TRY IT → An exact transcription is needed, beginning at the line with "You are a computer-use agent. This" and ending at the last line of the listing, with pictures left out and nothing else added.

DATA FOR THIS TASK →
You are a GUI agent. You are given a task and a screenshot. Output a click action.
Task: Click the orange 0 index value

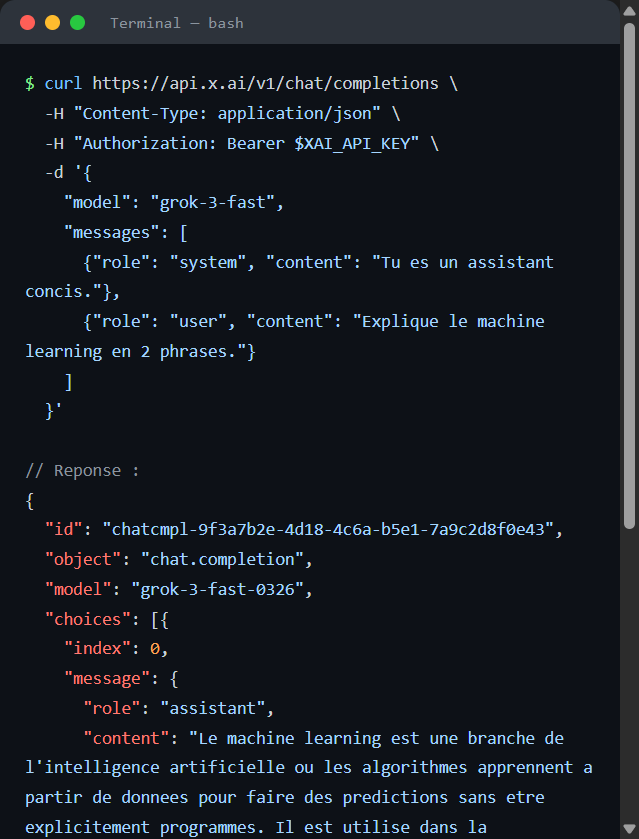(155, 649)
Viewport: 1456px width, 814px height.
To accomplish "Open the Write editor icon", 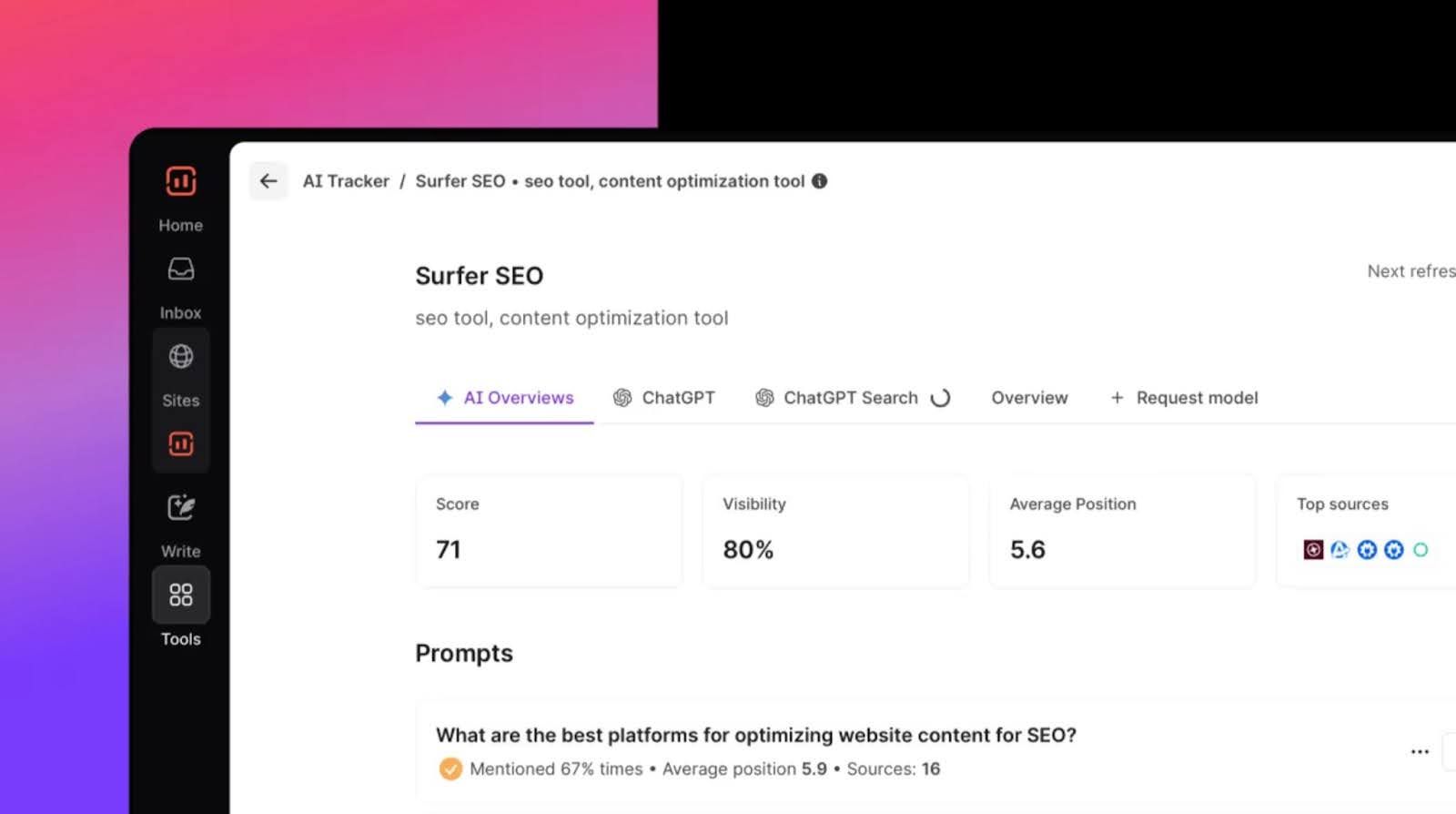I will [x=180, y=507].
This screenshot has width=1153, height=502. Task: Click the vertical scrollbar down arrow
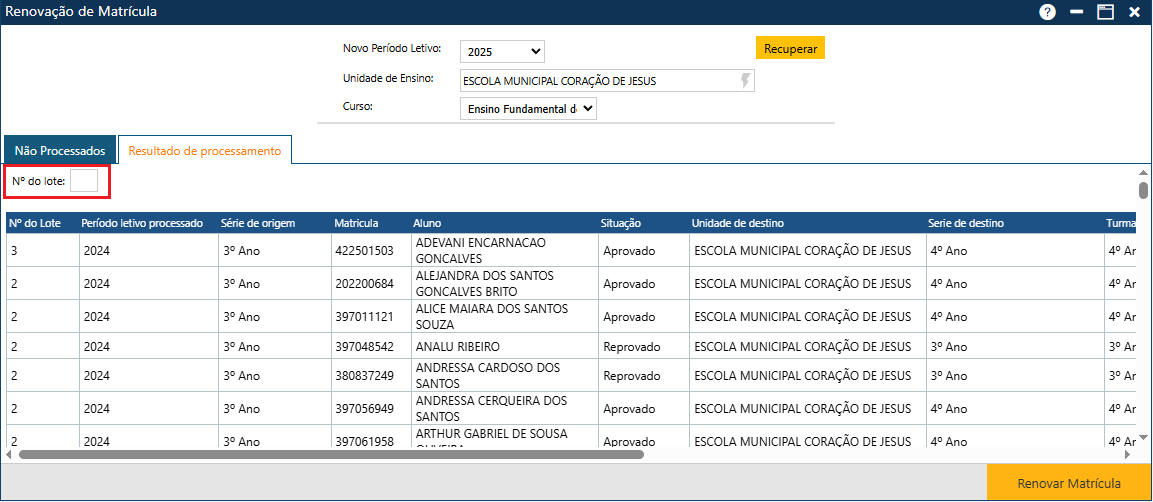click(x=1143, y=438)
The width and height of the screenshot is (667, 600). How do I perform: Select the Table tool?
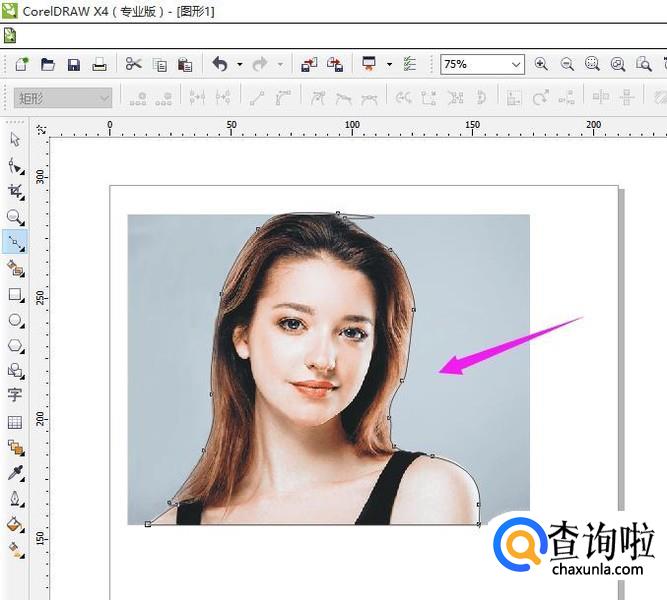coord(15,422)
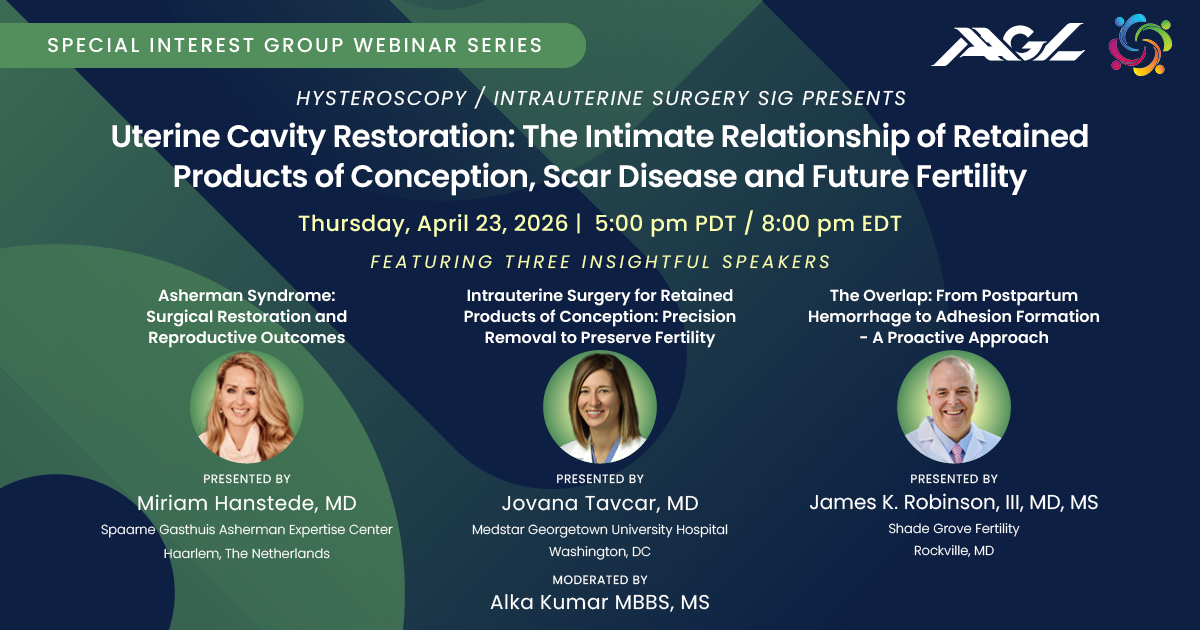The image size is (1200, 630).
Task: Click Spaarne Gasthuis Asherman Expertise Center text
Action: (x=247, y=529)
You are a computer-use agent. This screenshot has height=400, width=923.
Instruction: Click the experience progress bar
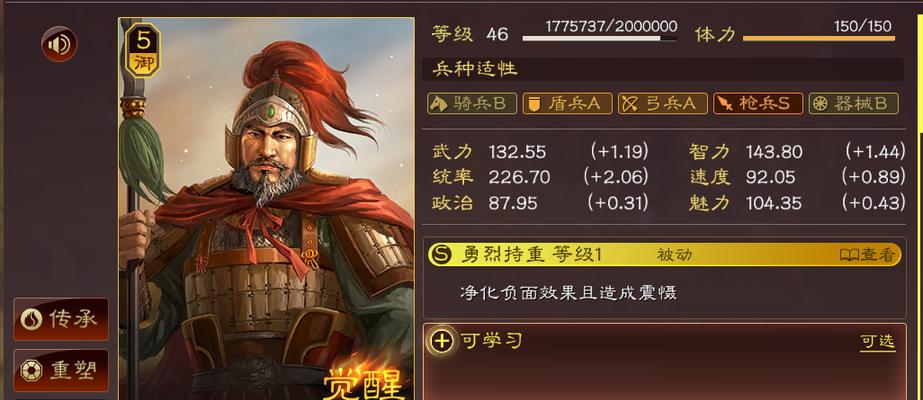[x=599, y=39]
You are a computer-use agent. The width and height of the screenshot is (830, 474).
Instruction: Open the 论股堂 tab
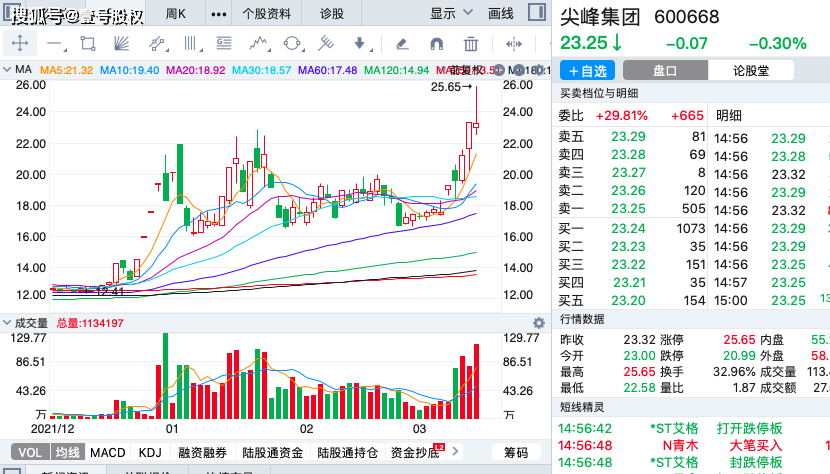pos(751,70)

RESULT OF THE TASK →
You are a computer-use agent. This screenshot has height=400, width=923.
Instruction: Click the experience progress bar
[x=599, y=39]
You are a computer-use agent. The width and height of the screenshot is (830, 474).
Instruction: Open the 论股堂 tab
pos(751,70)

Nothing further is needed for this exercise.